Raw data |

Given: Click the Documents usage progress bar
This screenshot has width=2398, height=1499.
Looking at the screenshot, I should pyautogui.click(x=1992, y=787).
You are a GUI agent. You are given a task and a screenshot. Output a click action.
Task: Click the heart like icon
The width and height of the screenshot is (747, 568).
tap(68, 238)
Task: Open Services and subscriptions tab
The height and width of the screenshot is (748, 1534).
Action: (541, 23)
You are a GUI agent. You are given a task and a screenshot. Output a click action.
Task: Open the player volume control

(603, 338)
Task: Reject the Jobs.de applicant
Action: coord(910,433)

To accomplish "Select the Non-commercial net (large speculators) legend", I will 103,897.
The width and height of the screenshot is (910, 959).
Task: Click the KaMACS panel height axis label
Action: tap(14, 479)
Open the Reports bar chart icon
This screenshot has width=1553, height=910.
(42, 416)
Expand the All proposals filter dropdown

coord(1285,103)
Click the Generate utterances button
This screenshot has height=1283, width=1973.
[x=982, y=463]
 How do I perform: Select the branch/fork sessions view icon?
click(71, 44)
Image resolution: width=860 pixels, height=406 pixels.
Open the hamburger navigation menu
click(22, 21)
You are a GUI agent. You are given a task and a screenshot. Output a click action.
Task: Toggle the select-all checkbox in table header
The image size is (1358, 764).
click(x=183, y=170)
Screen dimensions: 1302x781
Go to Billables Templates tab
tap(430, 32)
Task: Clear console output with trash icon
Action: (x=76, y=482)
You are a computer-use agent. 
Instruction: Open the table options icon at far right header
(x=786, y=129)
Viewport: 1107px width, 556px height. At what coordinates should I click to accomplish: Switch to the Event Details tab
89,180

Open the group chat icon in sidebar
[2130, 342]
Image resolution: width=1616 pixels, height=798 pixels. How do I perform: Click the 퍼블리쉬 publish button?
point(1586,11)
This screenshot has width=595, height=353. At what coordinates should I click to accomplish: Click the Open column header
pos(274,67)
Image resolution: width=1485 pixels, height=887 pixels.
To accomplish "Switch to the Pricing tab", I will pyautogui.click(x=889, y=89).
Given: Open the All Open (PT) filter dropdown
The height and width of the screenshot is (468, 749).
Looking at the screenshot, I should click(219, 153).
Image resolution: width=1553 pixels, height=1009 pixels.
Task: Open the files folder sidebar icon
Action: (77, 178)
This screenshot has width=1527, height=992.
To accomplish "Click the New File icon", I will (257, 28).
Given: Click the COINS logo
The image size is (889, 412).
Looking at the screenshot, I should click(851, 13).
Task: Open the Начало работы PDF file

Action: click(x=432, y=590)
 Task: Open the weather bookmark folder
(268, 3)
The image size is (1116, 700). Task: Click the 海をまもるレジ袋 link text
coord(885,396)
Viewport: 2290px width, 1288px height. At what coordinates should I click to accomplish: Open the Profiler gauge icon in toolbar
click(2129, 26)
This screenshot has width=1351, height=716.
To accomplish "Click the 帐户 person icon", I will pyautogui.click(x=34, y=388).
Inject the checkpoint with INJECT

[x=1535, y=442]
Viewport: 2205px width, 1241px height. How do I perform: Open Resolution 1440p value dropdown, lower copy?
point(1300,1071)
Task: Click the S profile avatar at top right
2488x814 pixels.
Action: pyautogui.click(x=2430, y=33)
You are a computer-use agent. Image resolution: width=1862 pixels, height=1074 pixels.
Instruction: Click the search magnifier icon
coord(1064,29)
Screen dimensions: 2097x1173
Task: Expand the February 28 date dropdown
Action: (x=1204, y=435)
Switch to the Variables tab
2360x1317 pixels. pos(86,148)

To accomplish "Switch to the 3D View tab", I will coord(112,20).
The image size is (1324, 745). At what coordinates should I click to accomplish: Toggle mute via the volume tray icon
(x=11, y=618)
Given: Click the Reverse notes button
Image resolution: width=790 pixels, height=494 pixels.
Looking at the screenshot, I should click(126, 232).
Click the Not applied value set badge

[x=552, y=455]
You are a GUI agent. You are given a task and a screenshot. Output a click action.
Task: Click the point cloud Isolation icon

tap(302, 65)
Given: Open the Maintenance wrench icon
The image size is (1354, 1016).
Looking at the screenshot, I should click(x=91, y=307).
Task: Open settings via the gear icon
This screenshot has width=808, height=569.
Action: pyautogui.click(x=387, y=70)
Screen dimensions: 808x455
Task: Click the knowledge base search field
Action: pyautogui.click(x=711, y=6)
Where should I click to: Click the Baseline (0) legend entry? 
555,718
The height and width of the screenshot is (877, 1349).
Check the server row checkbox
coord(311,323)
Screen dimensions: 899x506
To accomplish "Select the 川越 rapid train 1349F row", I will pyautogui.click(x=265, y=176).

Exercise details | Pull every line containing the string "computer" out of the data above and copy it.

Solution to the exercise |
You are a computer-use agent. 
You are a computer-use agent. Image resolution: width=1862 pixels, height=1074 pixels.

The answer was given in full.